Below error is occurred during ES3000 inspection:
Average EC: 209
Max bad block rate: 0.080%
Event log: 1 error(s)
# hio_info -d /dev/hioa
hioa Size(GB): 1204
Max size(GB): 1204
Serial number: 030PXS10D2000011
Driver version: 220.127.116.11
Bridge firmware version: 228
Controller firmware version: 228
Battery firmware version: 105
Battery status: Warning
Run time (sec.): 73346200
Total IO read: 4067017862
Total IO write: 4815334486
Total read(MB): 87612080
Total write(MB): 178392684
IO timeout: 0
R/W error: 0
Max bit flip: 8
# hio_log -d /dev/hioa
2014-07-20 03:57:38 <0x93> hioa controller 0: SEU fault
1. Power off the server then power on, to start the system regularly.
2. Backup the data on the ES3000 if requires. Ignore the step if no need to save the data.

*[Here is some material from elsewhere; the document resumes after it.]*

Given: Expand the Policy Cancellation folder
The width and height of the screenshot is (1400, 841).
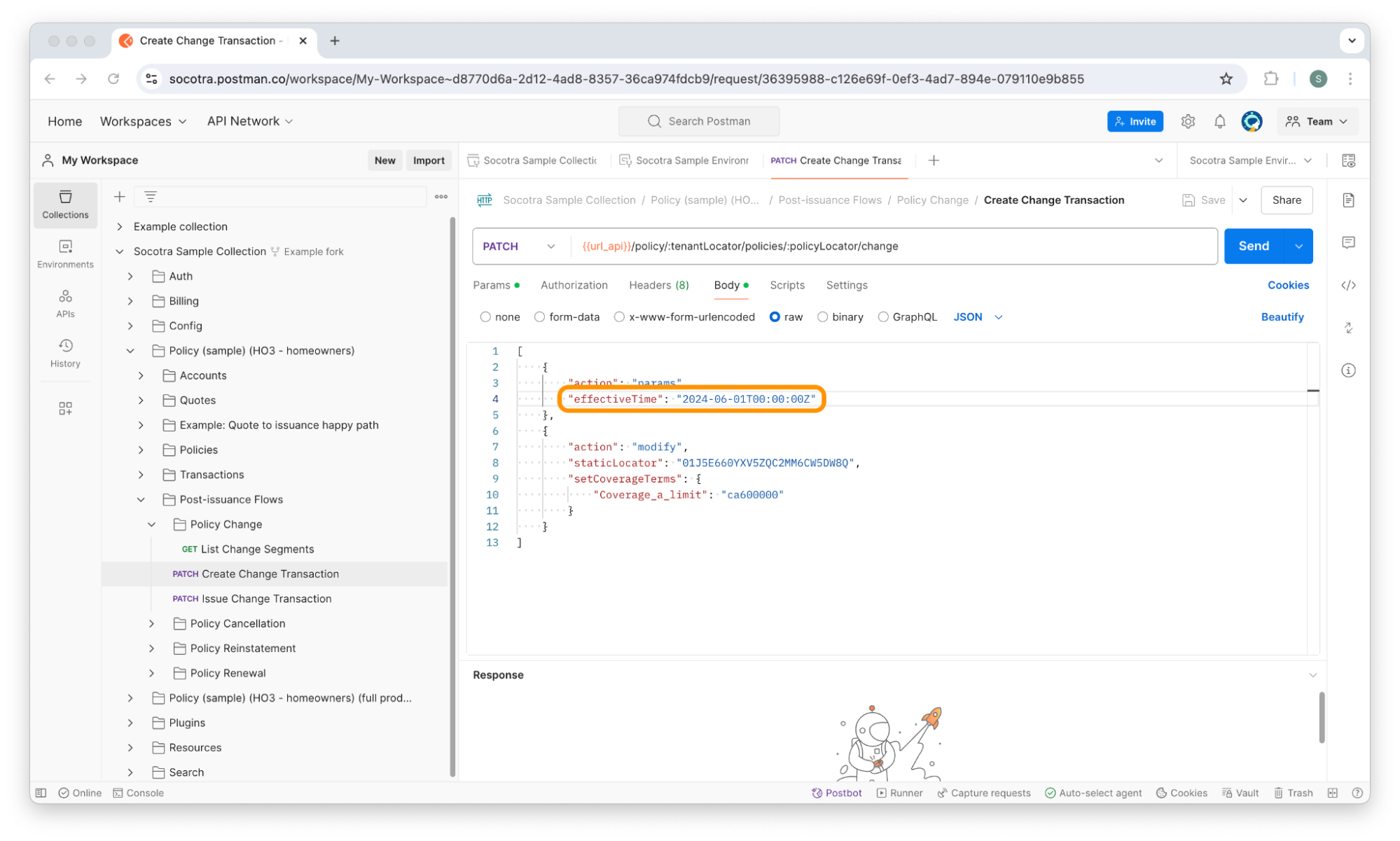Looking at the screenshot, I should tap(152, 623).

3. Execute the command to delete the data on SSD:
hio_cleardata -d /dev/hioa
4. Execute hio_clear command to clear the log information as below steps:
1) cd /usr/local/hio
2) tar -xvf toolsd
3) /usr/local/hio /hio_clear -d /dev/hioa -il
// Please notice that is half-angle of “-” in step3,4. The parameters of log deletion is lower-case letter i and l.
Result after clearing:
5. After reboot the system, check the status by command of hio_info. If it shows OK that means recover successfully.

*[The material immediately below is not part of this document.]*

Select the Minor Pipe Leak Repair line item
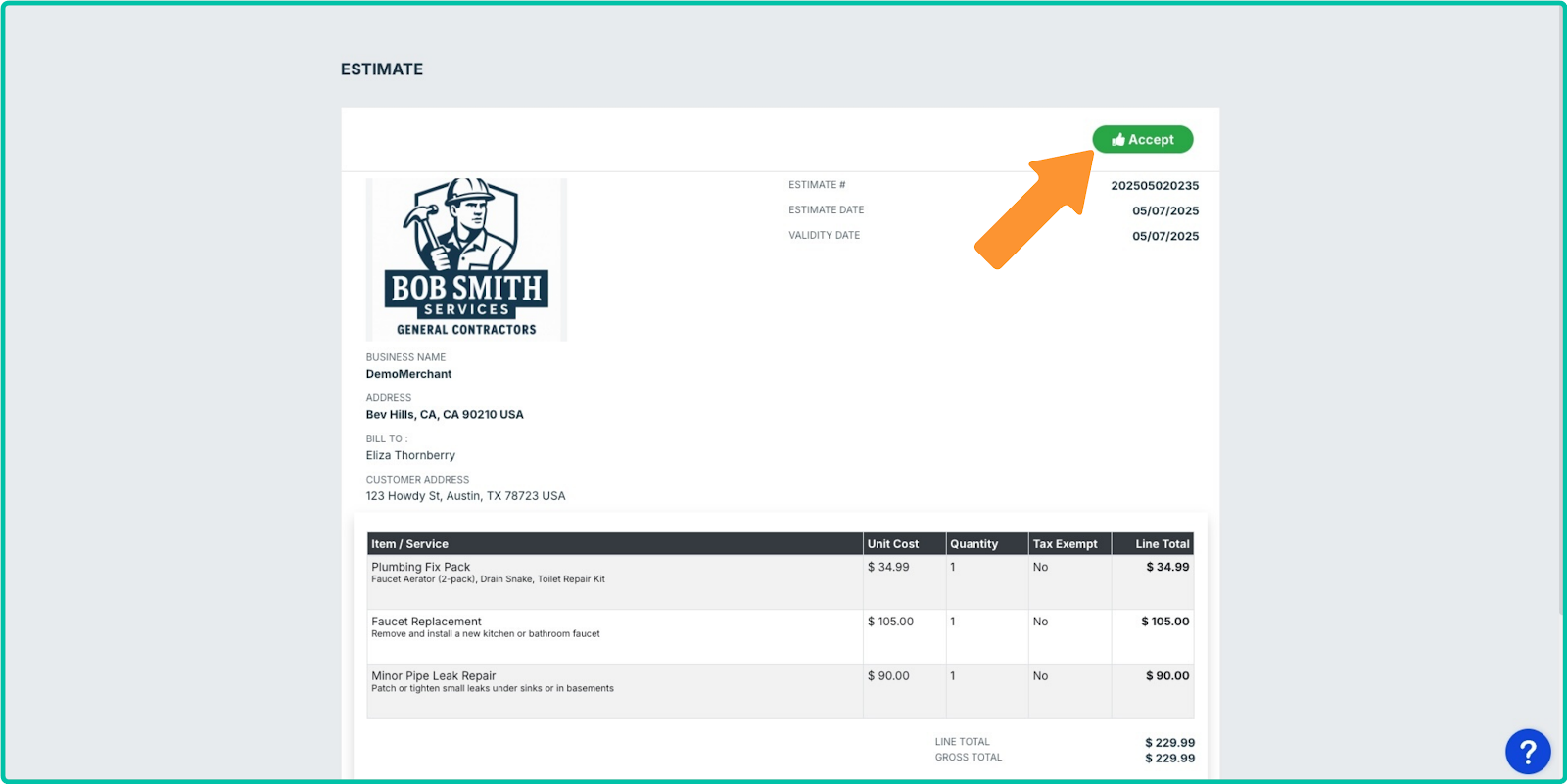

This fault is caused by soft failure of FPGA. It’s a general phenomenon which used to happen to RAM devices in industry.
The causes of soft failure of FPGA are as below:
1. Soft failure is the specific phenomenon of all of the semiconductor devices but especial RAM. And it will cause instant Bit inverting but not permanent damage.
2. FPGA is the structure base on SRAM which is possible to cause soft failure.
3. FPGA soft failure is caused by Bit inverting when the neutron of cosmic ray shocked the bit space of RAM. It will be recovered after reload the configuration.
4. ES3000 is doing SEU inspection to make sure the correctness and consistency of data. It will report immediately once error appears during scanning to all the spaces of FPGA by internal dedicated engine.
5. The probability of failure which is given by vendor is 65Years/Time for one chip. We do statistics for all the SEU have been delivered and current is within the target for FPGA.
Reboot the server and delete the ES log information.